You can certainly use HVLA here. Remember that the segments resist both flexion and rotation away. The risk of HVLA is that you are adjusting into flexion. Be careful if you suspect a coexisting disc. Discs can be injured by combined flexion and rotation. Even if your manipulation aims at L1 or L2, you are still flexing the whole lumbar spine in your setup and thrust.
Additional Corrective Tools
I am always teaching the patient to self-mobilize the areas that are chronically stuck in their body. Flank stretches into mild flexion can help this area. The standing side stretch (a yoga pose) is a good example.
Areas of pain become both tight and weak. Teach the side plank, as this exercise directly addresses the inhibited quadratus lumborum and all of the side stabilizers. Once the patient masters the exercise, progress them to the more advanced side plank / prone plank, rotating between positions.
As always, soft-tissue therapy can be of value here. Two fascial areas come to mind in the local region. The obvious is the QL. A significant spot on the QL is the insertions onto the transverse processes of the second through fourth lumbar vertebrae. The second is the psoas. I tend to palpate the psoas directly anterior to posterior, directly through the rectus abdominis and the viscera.
Have the patient's legs bent over a bolster to relax the abdomen. Isolate a specific segment of the psoas that feels most rigid and release it, either through direct pressure or by using slightly upward pressure on the muscle; while you bring the affected thigh and leg into extension and abduction. This is using a long lever to stretch the muscle in a pin-and-stretch way.

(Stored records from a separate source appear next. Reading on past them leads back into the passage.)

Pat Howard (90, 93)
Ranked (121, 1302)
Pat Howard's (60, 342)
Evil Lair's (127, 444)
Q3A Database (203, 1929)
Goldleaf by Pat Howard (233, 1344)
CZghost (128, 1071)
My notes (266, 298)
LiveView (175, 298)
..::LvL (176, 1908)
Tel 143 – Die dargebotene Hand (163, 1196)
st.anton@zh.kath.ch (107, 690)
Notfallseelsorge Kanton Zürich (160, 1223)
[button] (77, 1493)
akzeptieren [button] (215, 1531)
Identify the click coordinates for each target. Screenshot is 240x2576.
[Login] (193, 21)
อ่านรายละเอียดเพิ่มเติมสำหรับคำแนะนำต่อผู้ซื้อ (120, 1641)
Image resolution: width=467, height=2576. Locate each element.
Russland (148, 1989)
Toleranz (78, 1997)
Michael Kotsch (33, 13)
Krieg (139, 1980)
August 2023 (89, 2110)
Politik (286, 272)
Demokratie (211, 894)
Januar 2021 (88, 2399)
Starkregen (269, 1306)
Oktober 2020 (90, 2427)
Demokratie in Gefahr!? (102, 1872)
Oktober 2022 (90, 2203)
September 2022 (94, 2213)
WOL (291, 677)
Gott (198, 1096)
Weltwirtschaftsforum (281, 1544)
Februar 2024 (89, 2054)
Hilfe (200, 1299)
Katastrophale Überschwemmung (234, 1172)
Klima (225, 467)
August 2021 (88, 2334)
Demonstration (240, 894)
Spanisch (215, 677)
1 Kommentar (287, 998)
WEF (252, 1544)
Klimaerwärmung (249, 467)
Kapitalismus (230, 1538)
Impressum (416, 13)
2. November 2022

When you find fascial restriction, check above and below along the same lines, and check the opposite side. The Stecco fascial manipulation model, and Tom Myers' anatomy trains, outline the tracks and sequences to follow here.
You also want to follow the nerves and treat them. Follow the superior cluneal nerve inferior from the spine. You may find tight areas in the flank. You will find a big knot just below the iliac crest. You'll often find tight knots following that line down to the posterior hip.

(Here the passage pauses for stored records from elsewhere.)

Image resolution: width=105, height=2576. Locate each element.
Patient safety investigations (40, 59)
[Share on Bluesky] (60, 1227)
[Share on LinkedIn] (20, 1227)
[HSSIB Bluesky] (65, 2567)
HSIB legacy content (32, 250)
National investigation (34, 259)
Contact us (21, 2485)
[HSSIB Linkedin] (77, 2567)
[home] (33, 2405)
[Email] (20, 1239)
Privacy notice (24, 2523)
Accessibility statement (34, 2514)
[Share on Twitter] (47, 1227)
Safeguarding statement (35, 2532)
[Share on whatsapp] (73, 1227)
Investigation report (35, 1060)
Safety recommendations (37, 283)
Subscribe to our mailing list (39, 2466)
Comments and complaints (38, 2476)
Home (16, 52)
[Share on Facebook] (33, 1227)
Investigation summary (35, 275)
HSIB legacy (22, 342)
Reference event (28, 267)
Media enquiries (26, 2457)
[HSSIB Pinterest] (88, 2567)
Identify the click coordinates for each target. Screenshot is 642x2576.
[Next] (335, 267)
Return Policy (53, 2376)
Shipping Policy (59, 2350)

I like to palpate these distal points first, then address the spine, then recheck and treat these nerve points. The spinal adjustment makes such a difference for these peripheral nerves; it quiets them so effectively. Treat the spine first and then clean up the rest of the neural irritation. If these points are truly a neural irritation, they may not do as well with deep fascial work, which may irritate the nerve.
How could you treat the nerves directly? Are we treating the nerves,of ectodermal origin? Or are we treating the fascial linings of the nerves, of mesodermal origin? Using either model, can you quiet the nerve? This could be done through the use of topicals. I have used dextrose solutions, menthol or salicylate solutions, and Ecklonia cava [brown algae]. The jury is still out on which is the most effective. Electric stimulation, through microcurrent or other types of electric stimulation, may help. Light therapy also seems promising, as these points are quite superficial. I have used red LED, red laser and infrared laser. (I described this in detail in my article on peripheral nerves.)1
As a chiropractor, you treat a lot of lower backs. You need to be the expert; the one who can differentiate and address the multiple causes of lower back and pelvic pain. Assessing and releasing the upper lumbars will help some of your more difficult cases.
Reference
- Heller M. "Assessing and Treating Peripheral Sensory Nerves." Dynamic Chiropractic, June 1, 2014.